AIM OF THE EXERCISE:
Begin at the line that has "Given: Click the cursor circle in XY pad" and stop after the last of the records. Write those lines again with "globe icon" swapped for "globe button", change nothing else, and leave the pictures out.

::: SUPPLIED MATERIAL :::

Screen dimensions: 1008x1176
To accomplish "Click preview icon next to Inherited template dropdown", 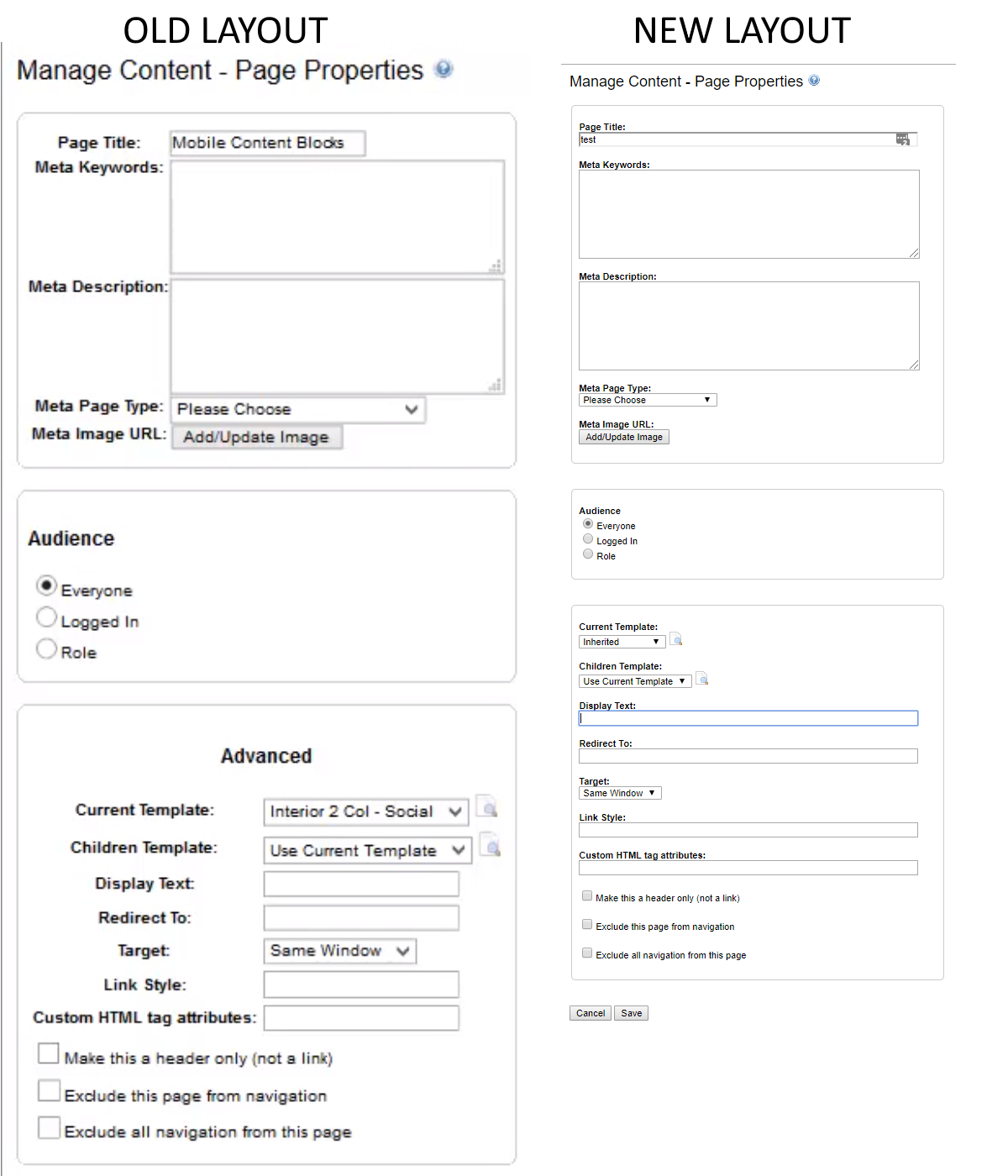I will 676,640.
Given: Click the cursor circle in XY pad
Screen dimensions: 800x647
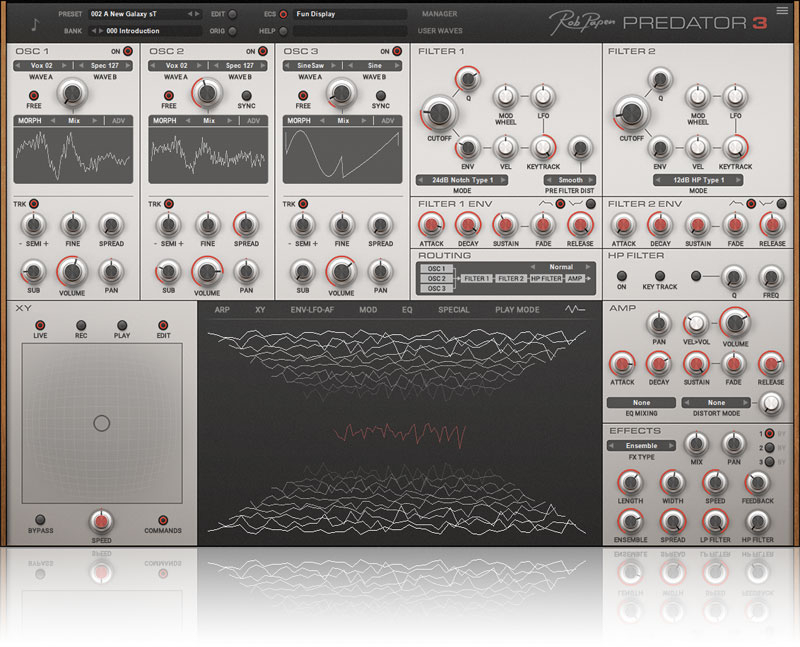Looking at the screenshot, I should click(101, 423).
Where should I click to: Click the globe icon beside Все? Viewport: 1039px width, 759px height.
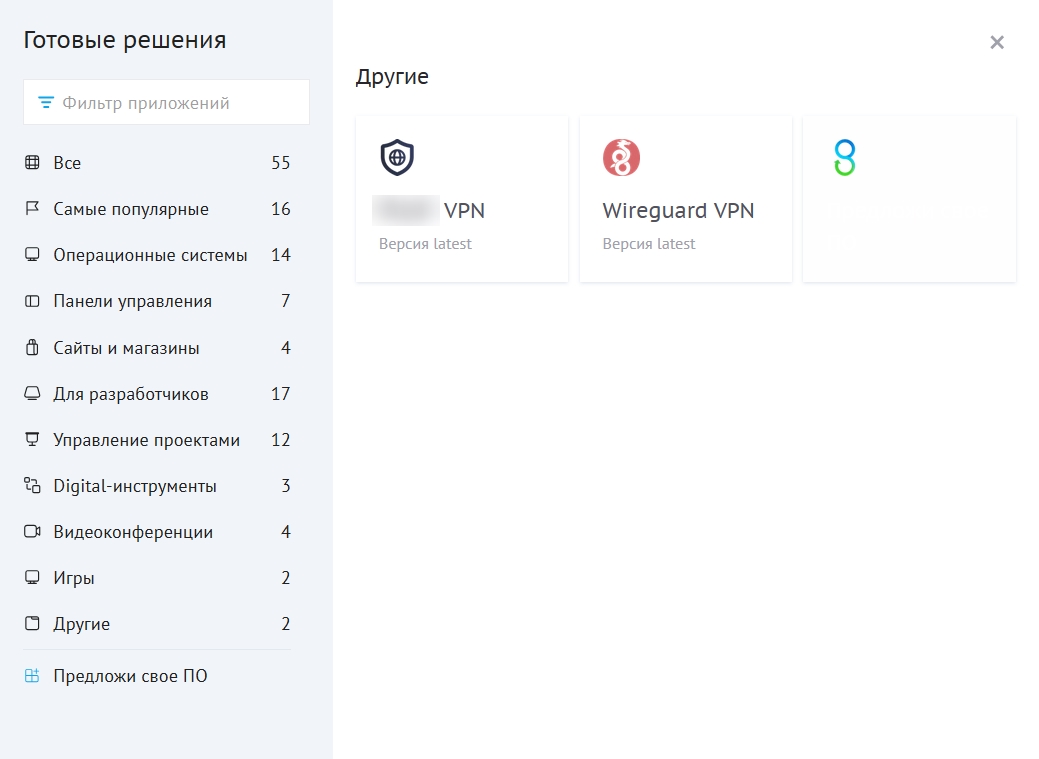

:::

REPLY:
Given: Click the cursor circle in XY pad
Screen dimensions: 800x647
Looking at the screenshot, I should click(101, 423).
Where should I click to: Click the globe button beside Все? Viewport: 1039px width, 759px height.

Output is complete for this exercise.